Electronic cigarettes have been around for a while, but were made into a multi-billion dollar industry only recently in 2007. But how do they actually work? In this article, we’ll dig into their workings with a simple vaporizer teardown. These little cylinder-shaped products cost about $10 from your local corner store, and don’t contain any nicotine/other substance apart from a flavor and oil carrier. Take a look inside:
The e-cigg with label and top cap removed:
Pressing out the insides with a pencil:
The oil pad is soaked in a mysterious clear oily substance that smells distinctly like the flavor of the vaporizer. The insulator sits inside the oil pad, and acts as a shield for the heating element seen in the below picture. The element heats up the oil and produces the vapor which is then inhaled. What the oil actually is remains unknown, which is a little disconcerting considering its being pulled into your lungs. The rubber seal sits just inside the top cap, and acts as a fastener for the “draw sensor”.
The electrical workings:
The “draw sensor”, or referred to as switch & light in the above picture is placed in series between the battery and the element. The switch detects when air is pulled through the vaporizer, turning on the LED light and element.

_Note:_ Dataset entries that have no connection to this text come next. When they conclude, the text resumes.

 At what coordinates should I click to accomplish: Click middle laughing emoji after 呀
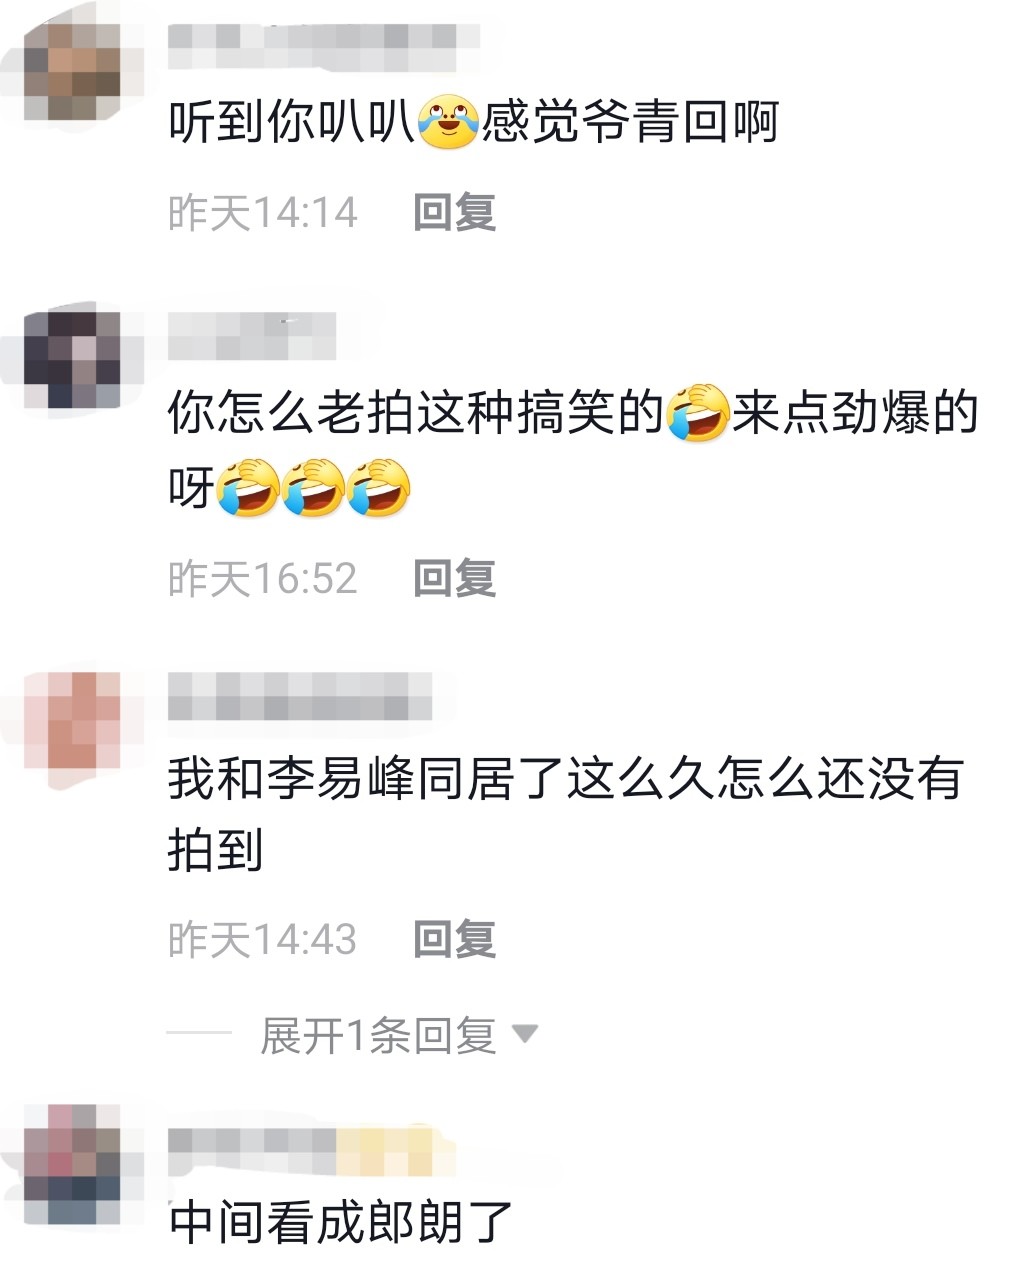point(313,487)
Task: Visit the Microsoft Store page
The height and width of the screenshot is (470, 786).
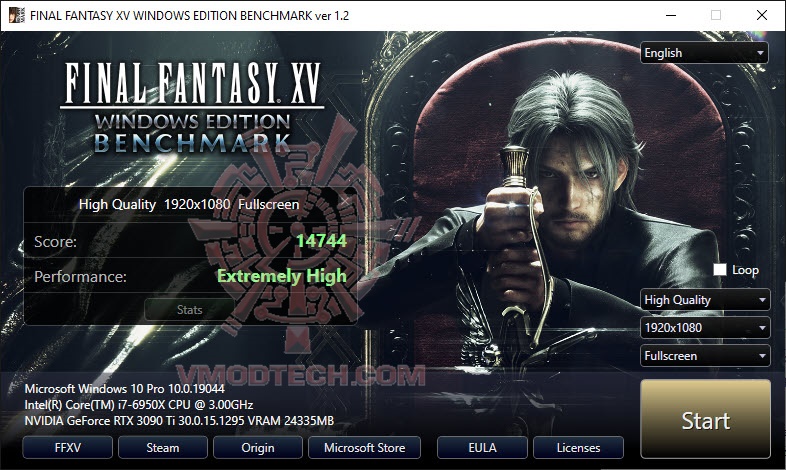Action: [364, 447]
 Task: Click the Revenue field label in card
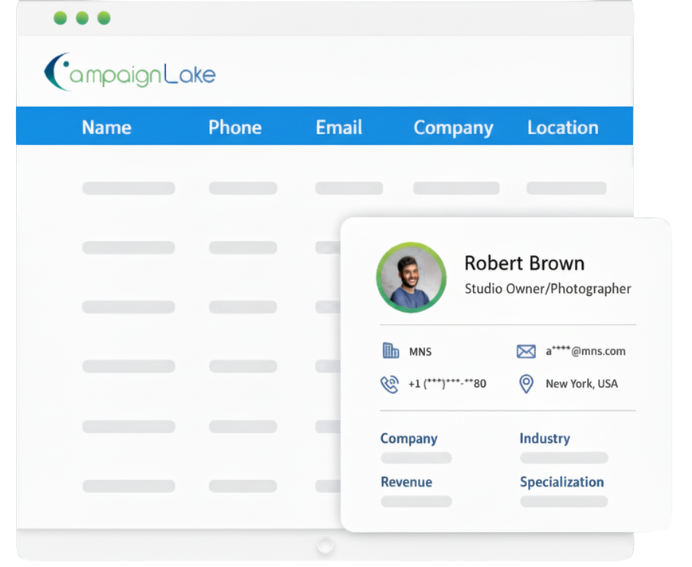click(406, 482)
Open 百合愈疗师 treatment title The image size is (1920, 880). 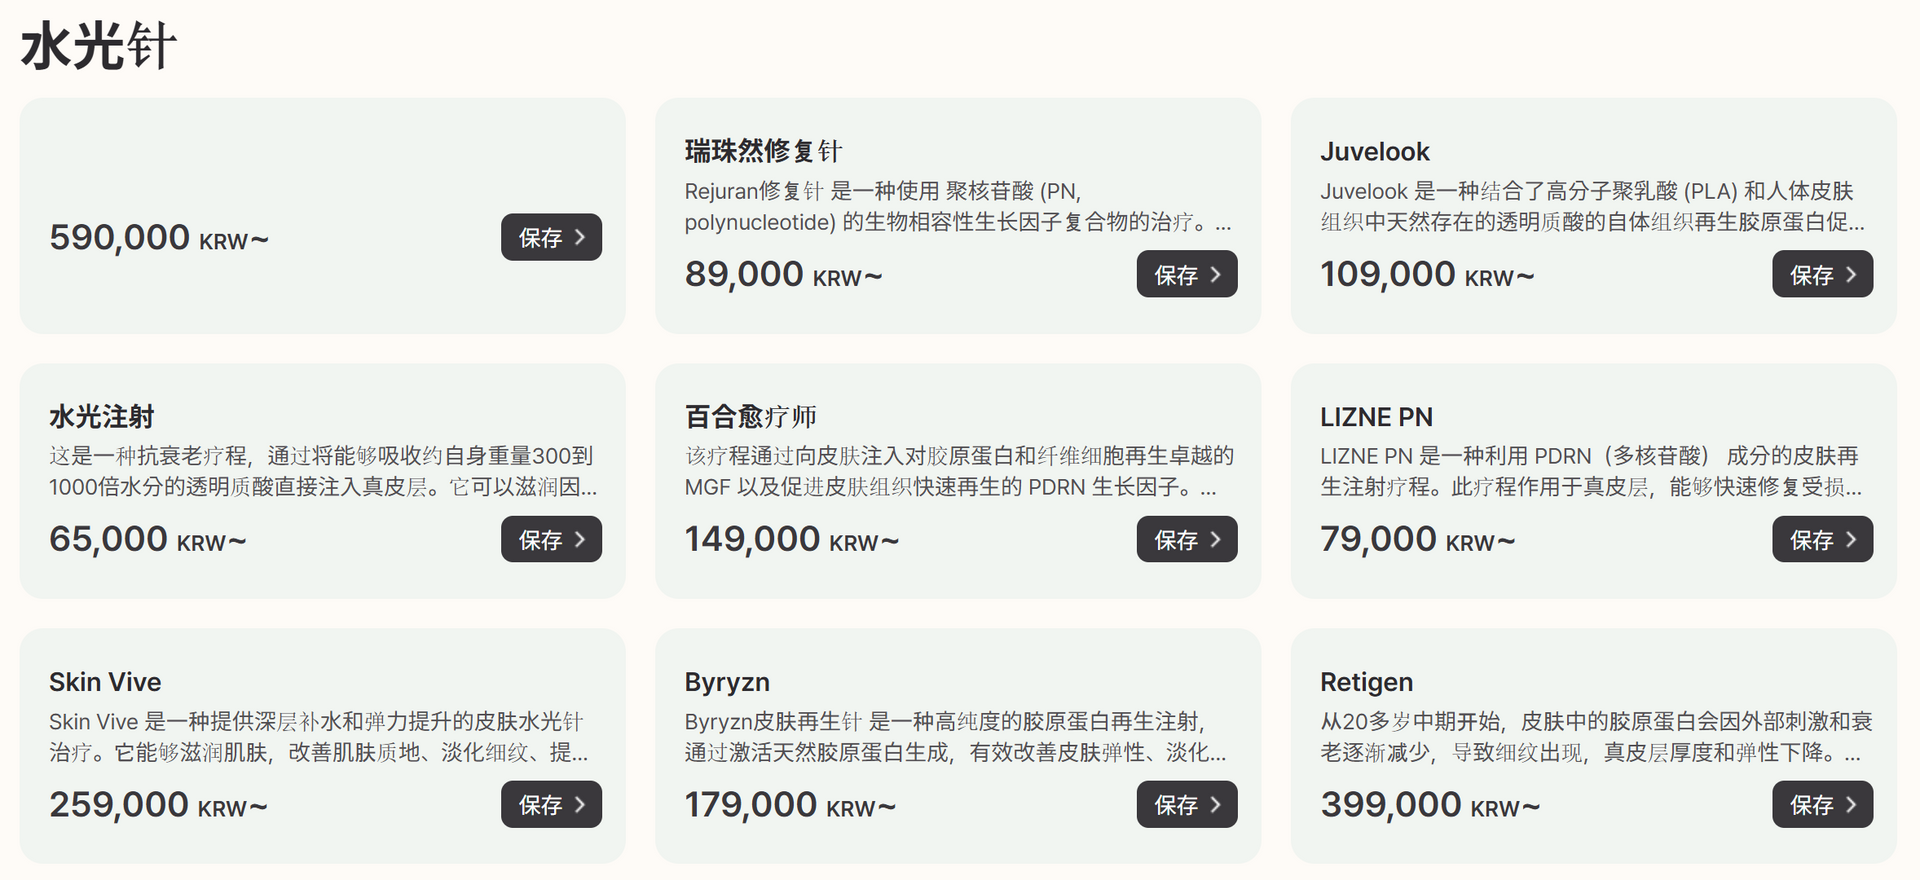tap(750, 417)
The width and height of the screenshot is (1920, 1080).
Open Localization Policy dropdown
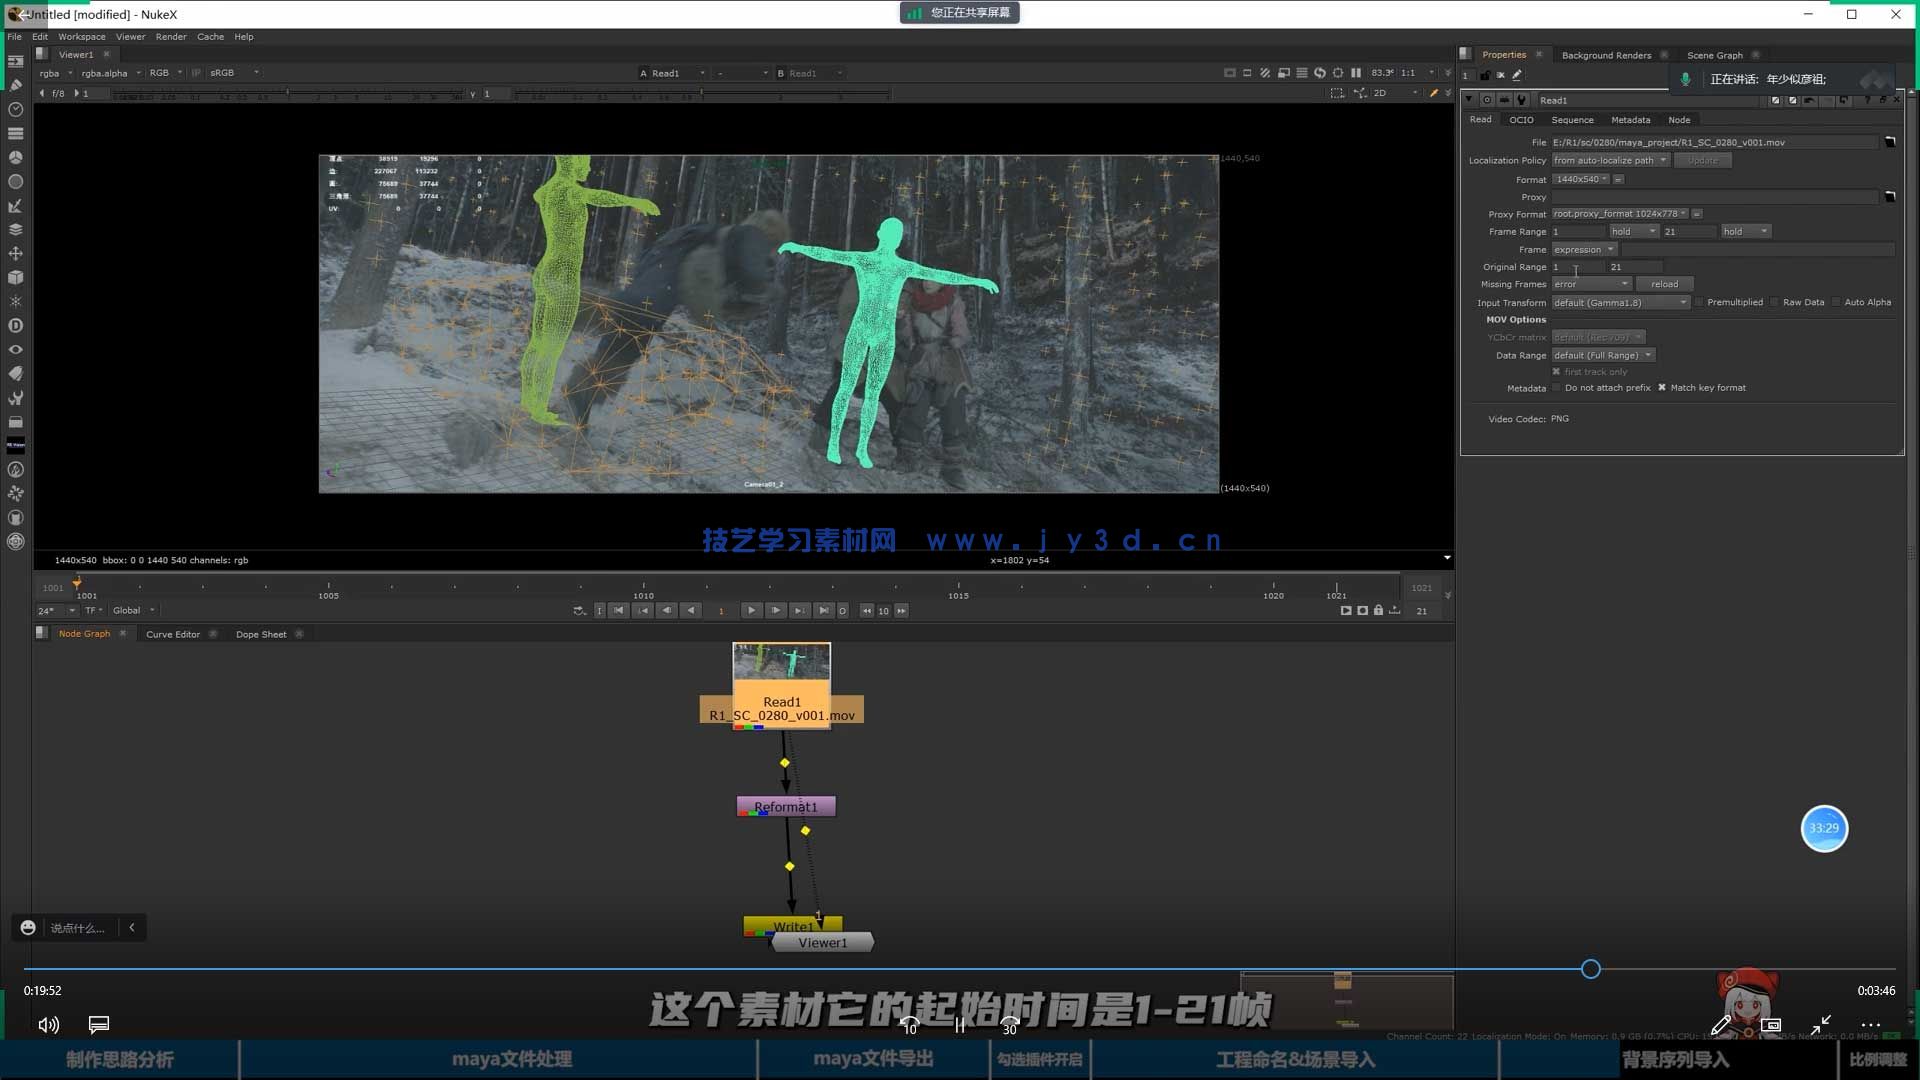coord(1610,160)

This then produces the vapor and adds it to the air as it is pulled through the device. The battery itself appears to be 3.7 volt lithium based, and isn’t rechargeable. The element is made of nicrome wire, a heat resistant metal that acts as a load, producing heat as a product of current.
Of course, this is a vaporizer and not technically a cigarette, but it contains the same internal workings as a standard electronic cigarette except for the nicotine. If you’re a regular user of these seemingly harmless products, I’d strongly recommend you investigate what actually lies within.